The application process is simple: we are looking for a brief (200 word) description to go into BAHmail (and an online report) and to be sent out to bahcm-announce to recruit interested people, and a couple of people willing to administer the group.

Stage 2.  Web presence

If setting up the group is successful and it has ongoing meetings, we’d like it to have a presence on the Institute website to promote this aspect of our collective research interests.

In this regard the SIG website should act as a means to showcase the research we do in this area to external groups (funders, potential new staff/students as well as NGOs, charities, businesses interested in these areas). It should therefore reflect the messages we want to communicate, rather than being an administrative tool for organising the SIG members themselves.
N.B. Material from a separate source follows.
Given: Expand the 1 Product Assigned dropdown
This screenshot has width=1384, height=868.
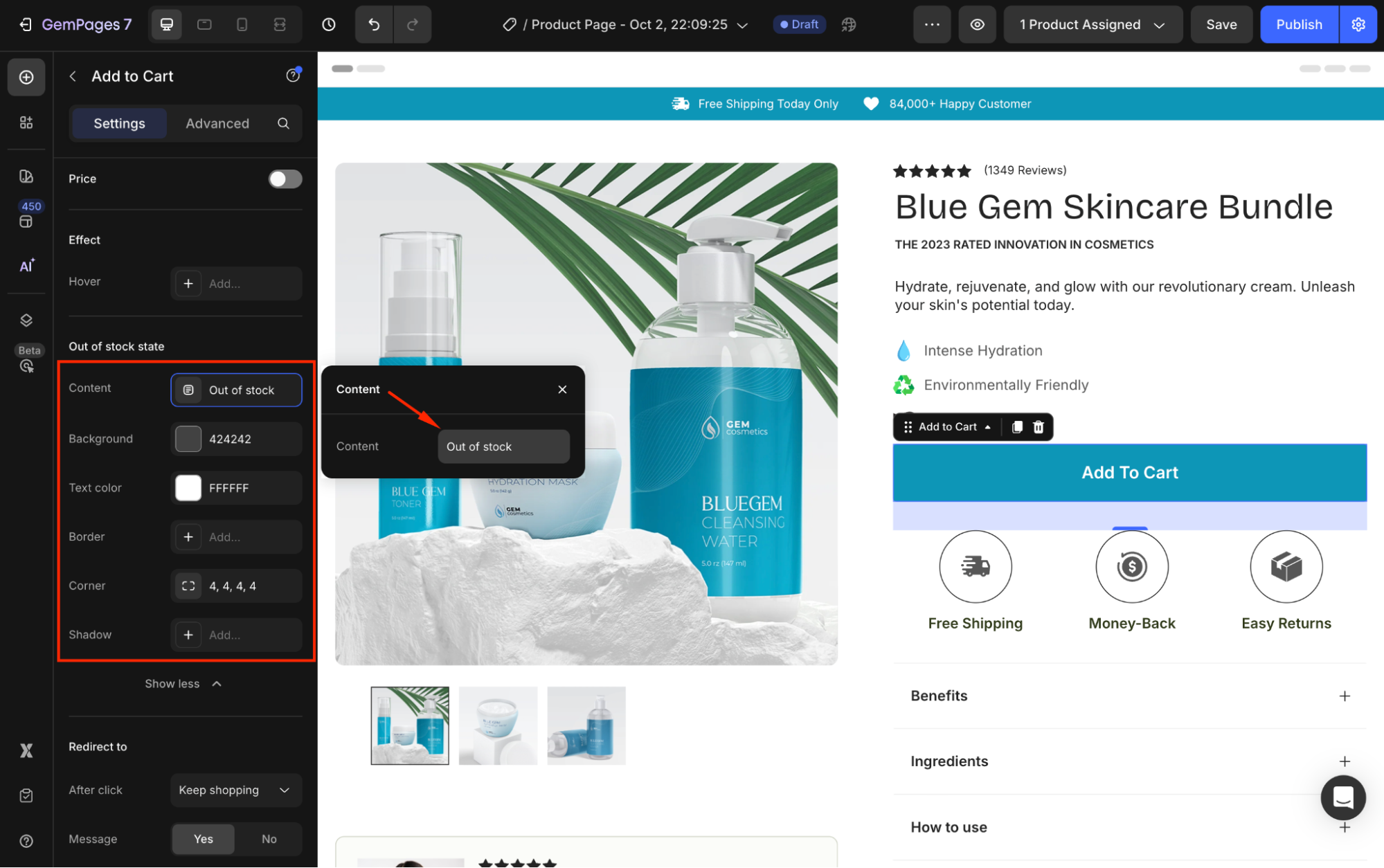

For internal administration/collaboration within the SIG, you can either consider establishing a mailing list (as above) and/or setting up a Google Group. The leads will register the SIG formally with the Institute Management Group and supply a web-page with word and picture content describing the group’s interests, purpose, ambitions and some outputs to snapshot research activity within the area.

As a minimum, a SIG website should contain:

  • Brief overview of the remit for the SIG (<500 wrds)
  • If you have research themes within the group, for each of these it would be useful to have:

- brief description of what the theme is (essentially a paragraph)
- list of members
- a picture for each theme (anything research related!) and any other media/posters, if you have any

  • Either within a theme, or for the overall SIG, it would be very useful to include a list of active grants aligned with the remit of this research. These can link across to the abstract/layperson summary that is held within the Institutes ‘Funding Summary’ table.
  • Please also think about including a selection of papers that also describe research, and any other materials members may have produced (presentations, podcasts, writing on blog posts or media magazines that help broader groups to understand the research. If you're struggling to find material, look at your individual selected papers in Enlighten (the University's publication repository) and scroll down to the Altmetrics.com feature - this will show where the papers have been discussed in the media, f1000, blogs, policy documents etc.

The site should also indicate who the administrative leads/contacts are. The institute would provide someone (or some small funds to pay someone) to keep this information up to date and to help with room bookings, for instance.

Stage 3.  Independence

We’re very keen for groups to develop in ways that they find valuable, for instance by bringing in external researchers to widen their worldview or for training, and to encourage them to seek funding for the area and for themselves in particular.

Following some evidence of traction, a group can apply for larger-scale Institute funding (up to £3000 pa) to hold meetings, bring speakers in, or conduct other group development activities (purposes to be defined clearly). The Institute may be able to offer additional forms of support such as paper collation, mailing list management, etc.

The total amount of support to groups of this sort is inevitably limited in total, and funds may taper off as groups acquire independent sustainability.

Stage 1/2/3b. Cleanup

Groups may be closed down and websites removed if for whatever reason activity shuts down. We’d obviously like to know about this to keep the website up to date.